You may have seen this New York Times graph a couple weeks ago:
This graph, based on New York Times/Siena polls from August 2024, was accompanied by a story about why Trump was doing so well among young men.
I saw some people complain on X/Twitter that the real story seemed to be young women, who are particularly pro-Harris.
But the real story is something different: This extraordinary gender gap does not replicate in other surveys. Nor do those surveys show that young men are leaning toward Trump.
First, here is a similar graph from an August 2024 YouGov survey (N=5,057) that I was involved in fielding:
You can see the dramatic difference with the New York Times/Siena graph. The gender gaps are smaller in every age group. And although young women are still the most pro-Harris group, young men are also pro-Harris. Indeed, although the New York Times/Siena surveys show almost no age differences among men, the YouGov survey shows a fairly typical difference, with younger men more Democratic than older men.
A second survey, this one by the Pew Research Center (N=9,270), shows this pattern:
In this survey, the gender gap is pretty similar in each age group. There is no unusually large gap among the youngest age group, unlike in the New York Times graph. The Pew Research Center data also shows that, in general, younger voters are more pro-Harris than older voters. This is true among both men and women. Of course, the exact estimates differ from the YouGov survey, particularly among the 30-44 age group.
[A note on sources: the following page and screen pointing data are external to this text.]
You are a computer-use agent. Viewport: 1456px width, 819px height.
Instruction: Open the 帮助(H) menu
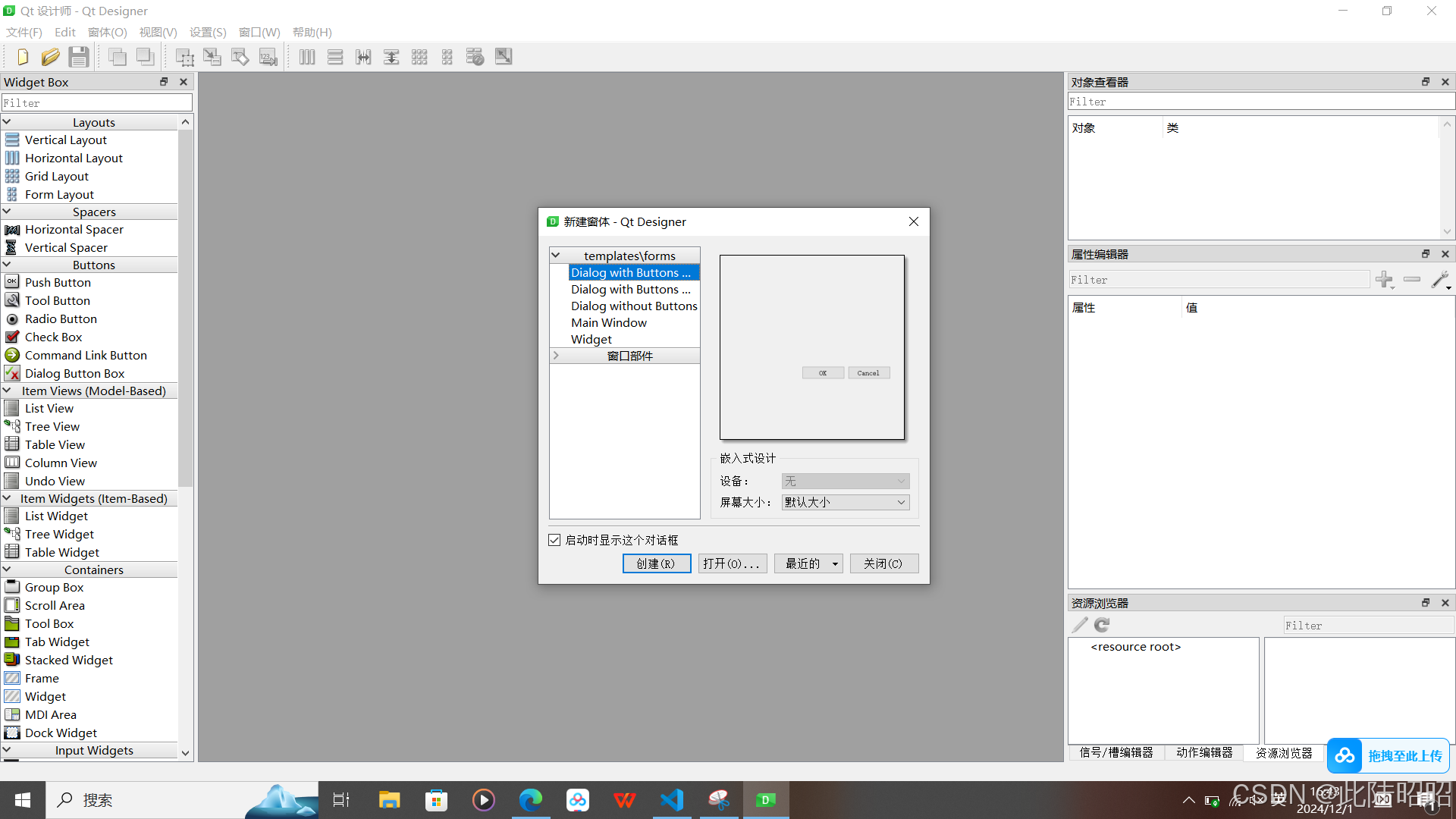pyautogui.click(x=312, y=32)
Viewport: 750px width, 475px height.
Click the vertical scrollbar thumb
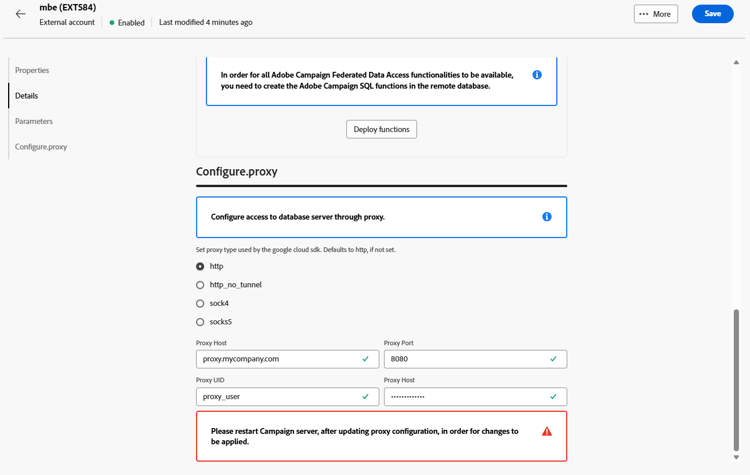pos(736,380)
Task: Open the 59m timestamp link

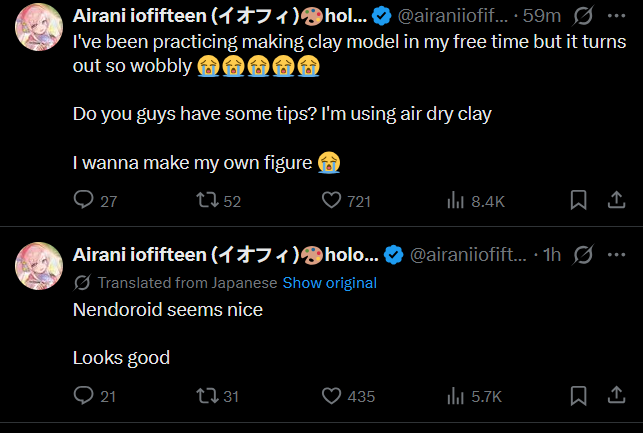Action: tap(542, 16)
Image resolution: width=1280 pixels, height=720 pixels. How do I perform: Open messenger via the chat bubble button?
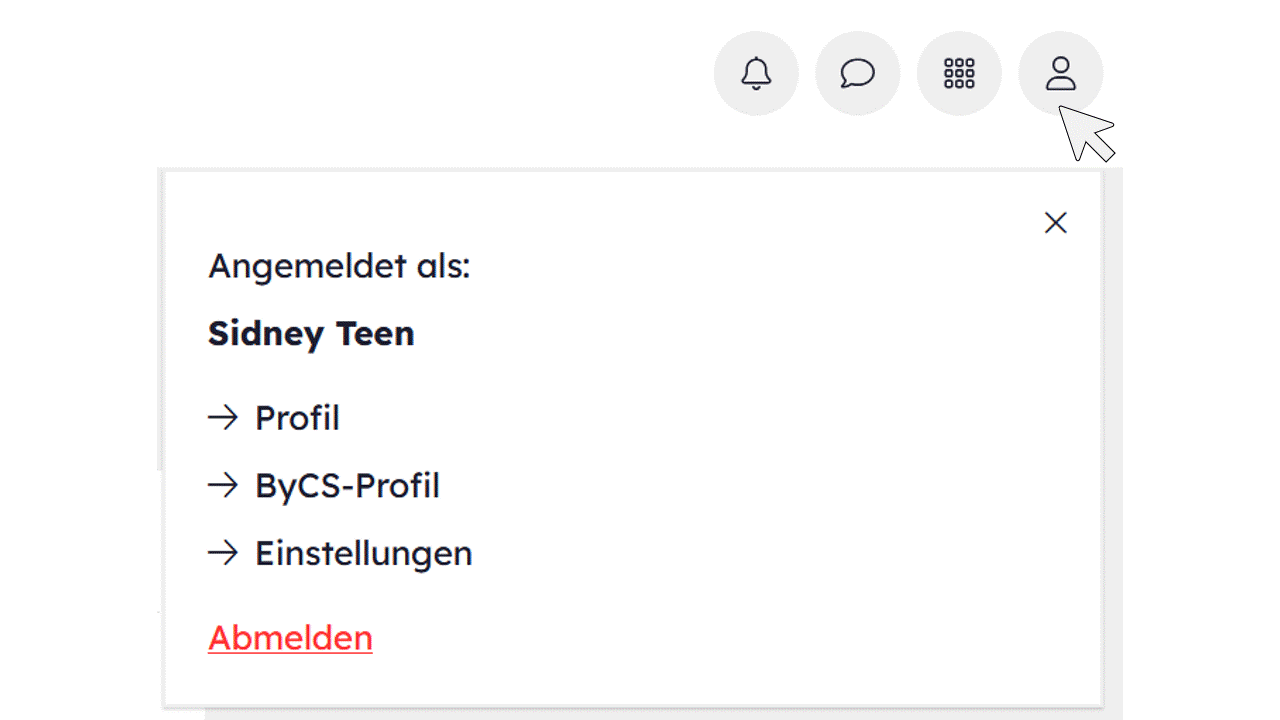tap(857, 73)
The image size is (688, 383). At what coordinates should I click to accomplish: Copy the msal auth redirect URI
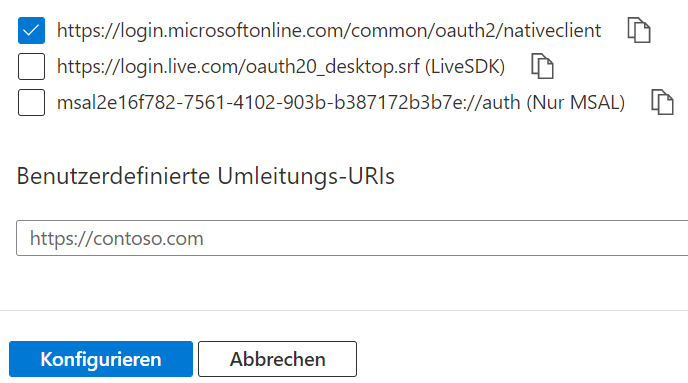(662, 102)
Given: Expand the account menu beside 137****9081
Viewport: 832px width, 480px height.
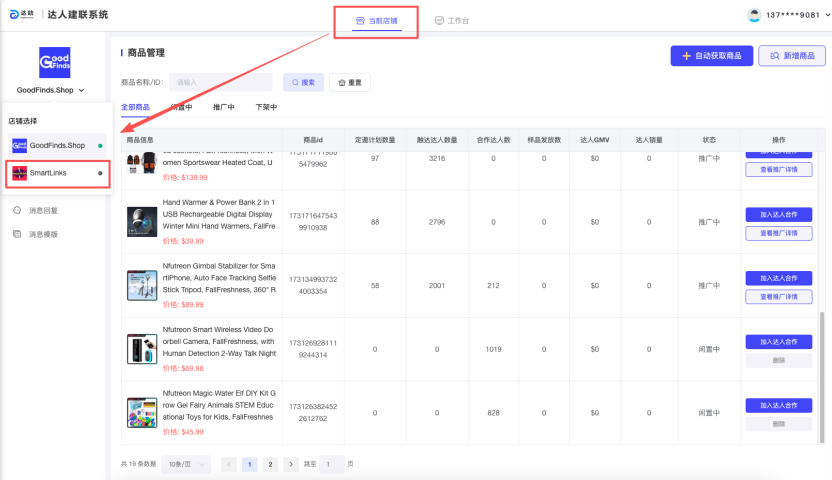Looking at the screenshot, I should coord(825,15).
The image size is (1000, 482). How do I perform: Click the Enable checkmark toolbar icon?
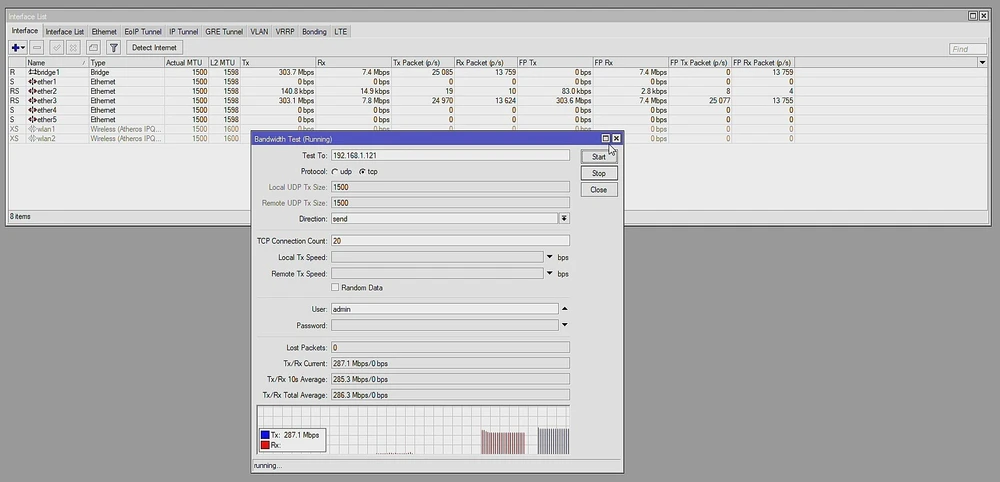[x=57, y=47]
Here is a third data point. In this same time period, NBC News conducted a survey among only 18- to 29-year-olds (the survey was fielded by Survey Monkey). Here is what they report about the gender gap:
Now, in a Harris-Trump race, the gender gap among Gen Z voters is significant. Young women said they’re going to vote for Harris for president by 30 points. Young men also said they favor Harris – but by only 4 points over Trump.
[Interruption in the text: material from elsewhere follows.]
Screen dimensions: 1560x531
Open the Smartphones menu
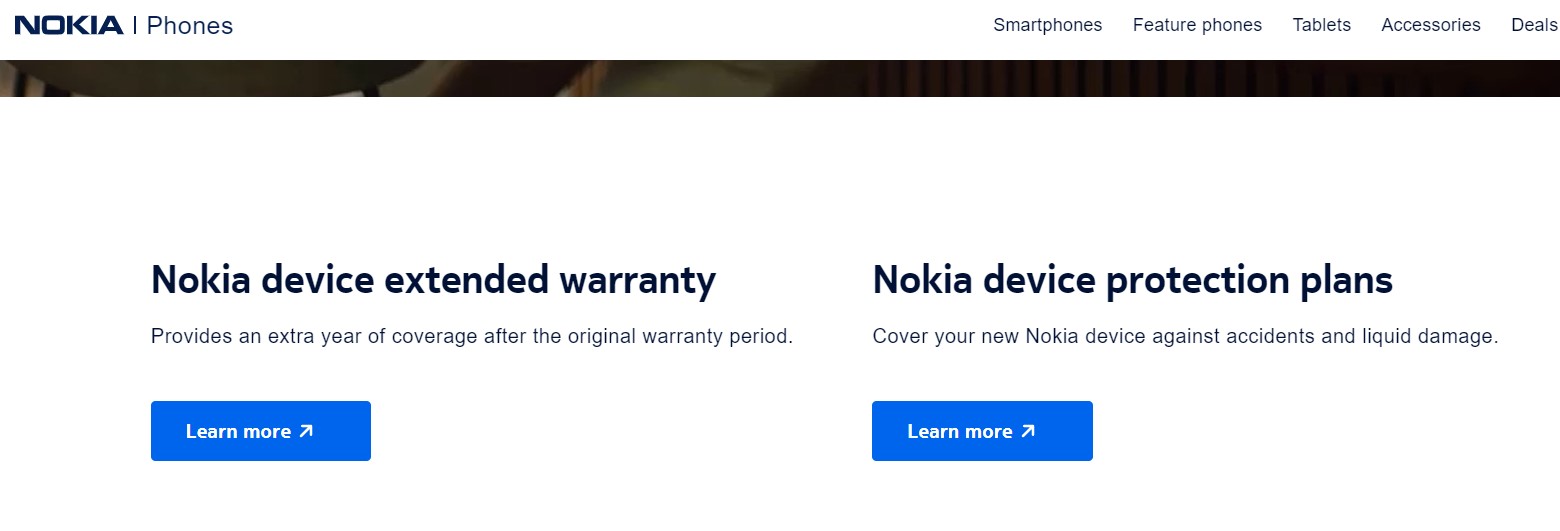(1047, 25)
The NBC survey shows a larger gender gap than YouGov or Pew, but not nearly as large as the New York Times. They find that young men are a pro-Harris group – unlike the New York Times survey – but not as pro-Harris as YouGov and Pew surveys show.
Why do these polls get such different results? Of course, we can’t discount the effect of random variation due to sampling. Even in a big sample like the Pew Research Center poll, the margins of error for subgroups can be large. Pew estimates that the margin of error for 18- to 29-year-old men for a statistic like “the percent supporting Trump” is 8 percentage points.
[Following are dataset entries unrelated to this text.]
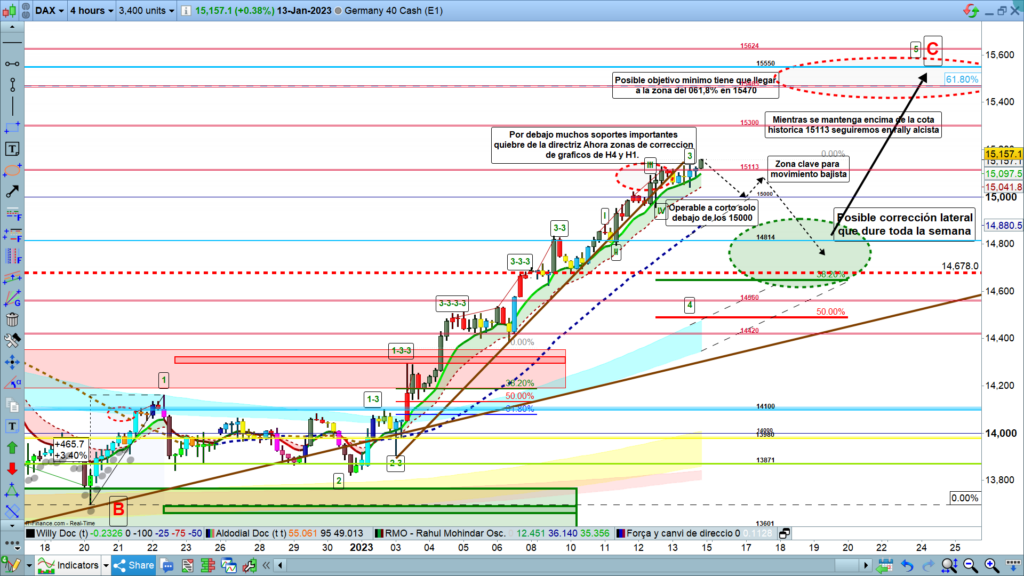1024x576 pixels.
Task: Select the red down arrow marker
Action: pos(11,469)
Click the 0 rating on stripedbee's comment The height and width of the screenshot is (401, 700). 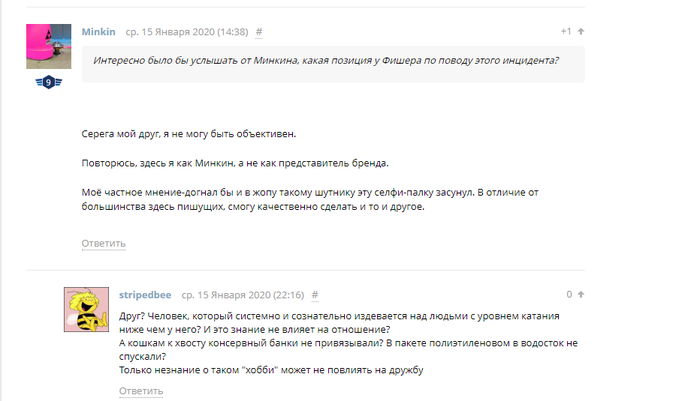point(569,295)

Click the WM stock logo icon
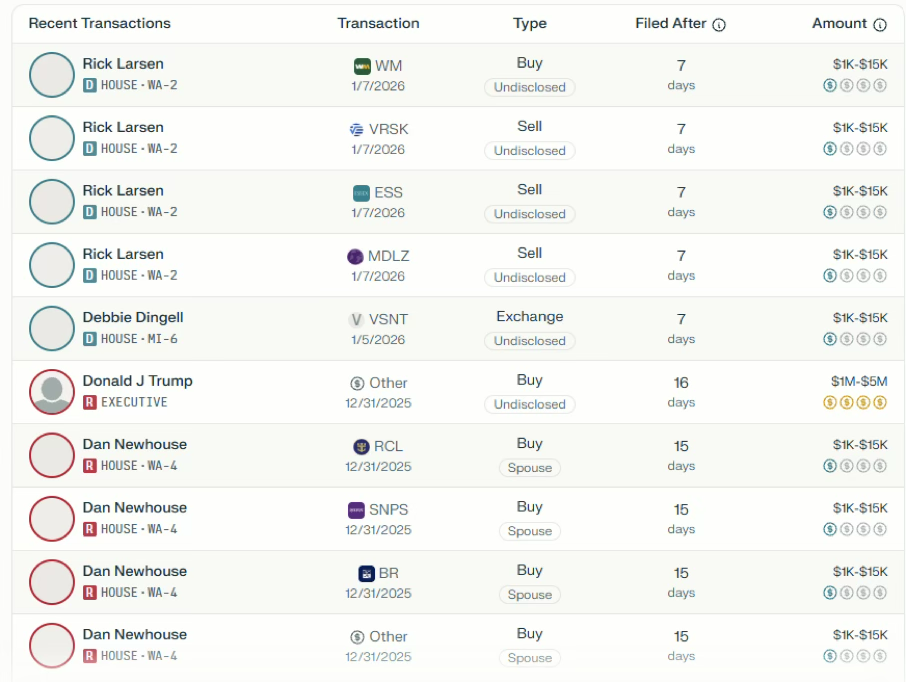(x=362, y=66)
But these varying results could also be the result of differences in polling methodologies – what political analyst Michael Podhorzer calls the “margin of pollster.” Although these polls were fielded at roughly the same time, they differed in how the surveys were conducted (phone vs. online), how the samples were built, how the samples were weighted, etc.
Ultimately, no survey is magic. And there’s no way to know which survey’s results are “correct.” But the range of estimates in these recent surveys means that an extraordinary Gen Z gender gap in the 2024 election is hardly a certainty.